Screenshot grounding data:
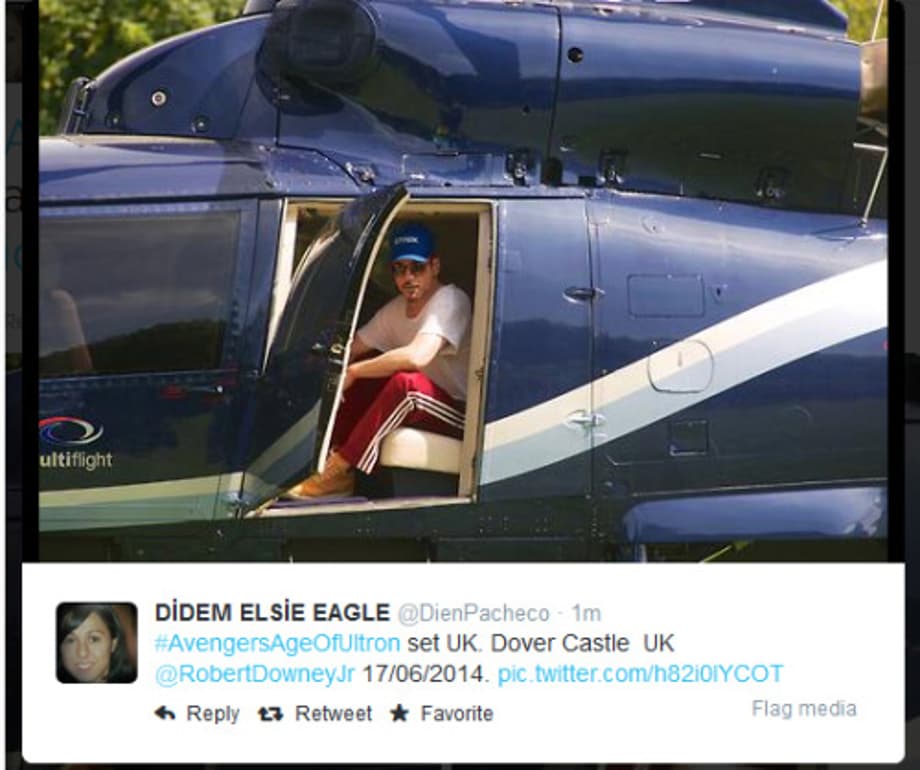Viewport: 920px width, 770px height.
Task: Open the Reply text link
Action: (x=212, y=714)
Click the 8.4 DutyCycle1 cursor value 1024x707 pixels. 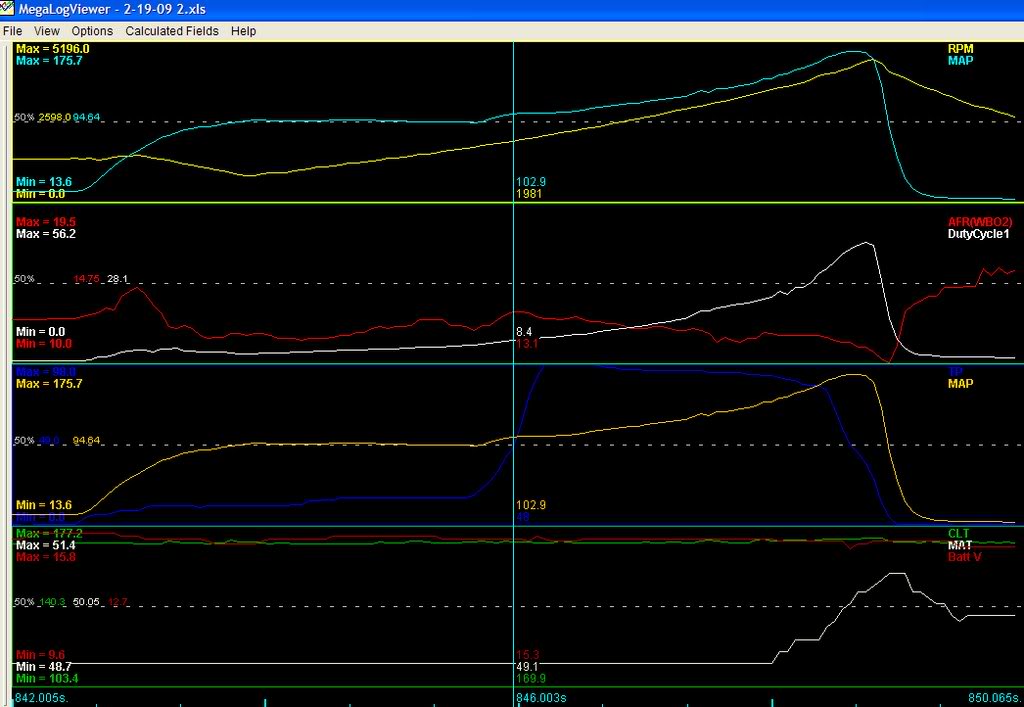coord(525,331)
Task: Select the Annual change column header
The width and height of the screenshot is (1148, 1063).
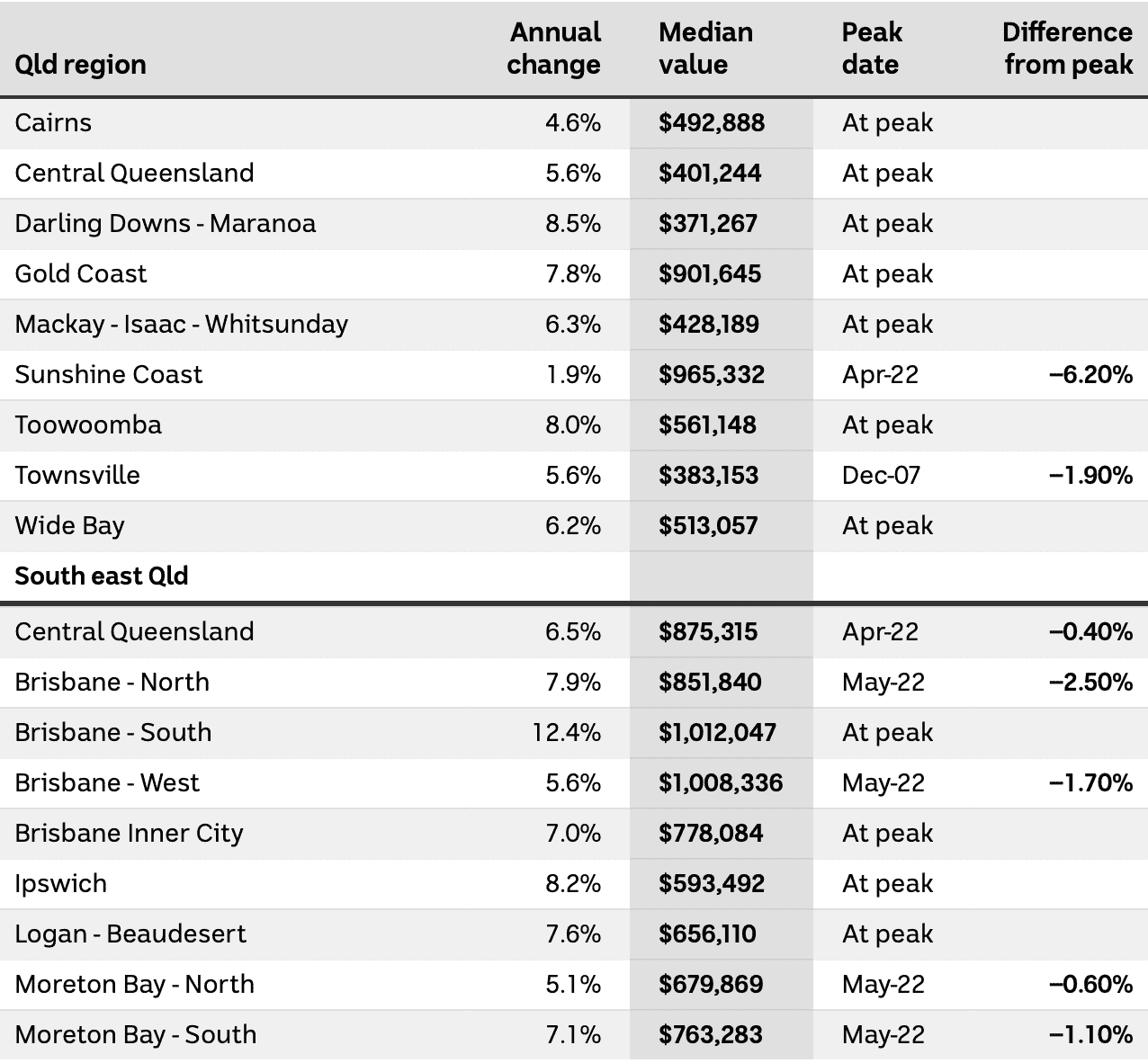Action: pyautogui.click(x=553, y=49)
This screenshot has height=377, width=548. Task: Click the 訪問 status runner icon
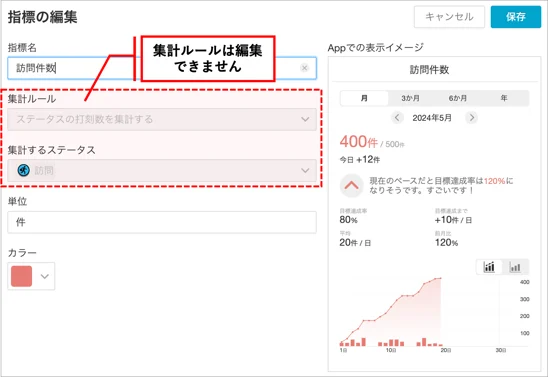click(x=23, y=171)
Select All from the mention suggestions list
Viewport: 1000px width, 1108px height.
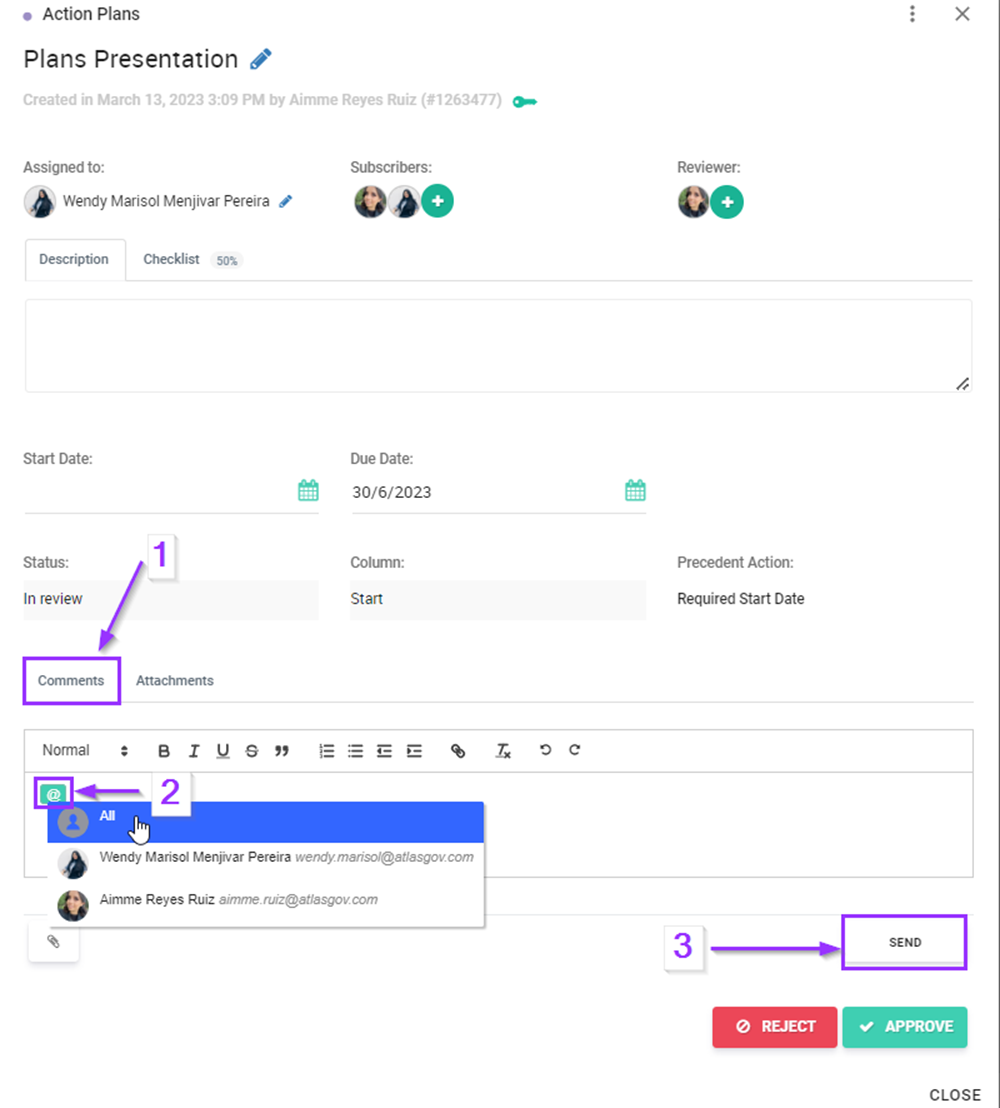click(107, 817)

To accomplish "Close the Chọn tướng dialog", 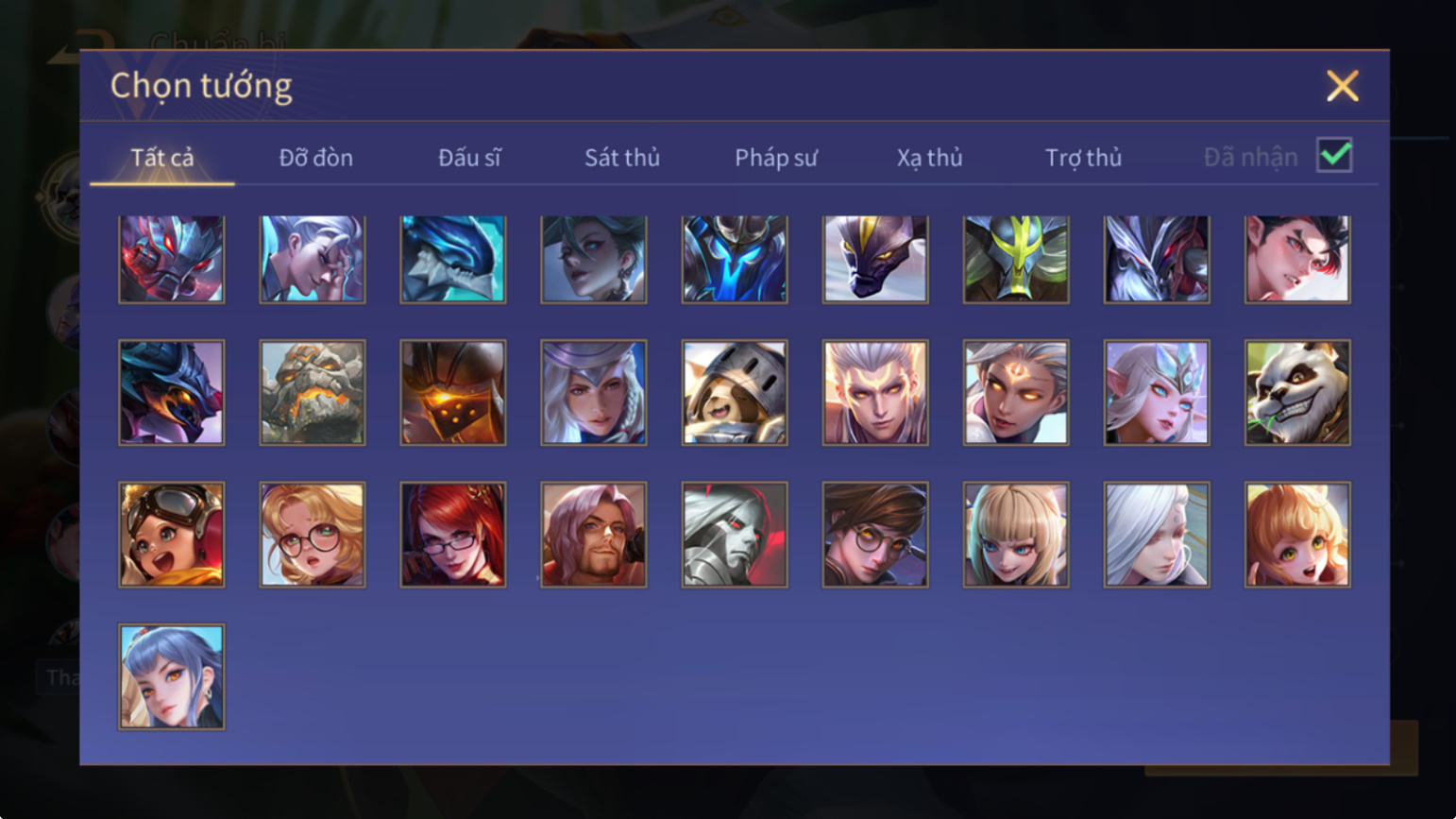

Work instructions
Look through the entries above, and wherever a line holds the string "Select", copy it.

Task solution
Task: Select the Annual change column header
Select All from the mention suggestions list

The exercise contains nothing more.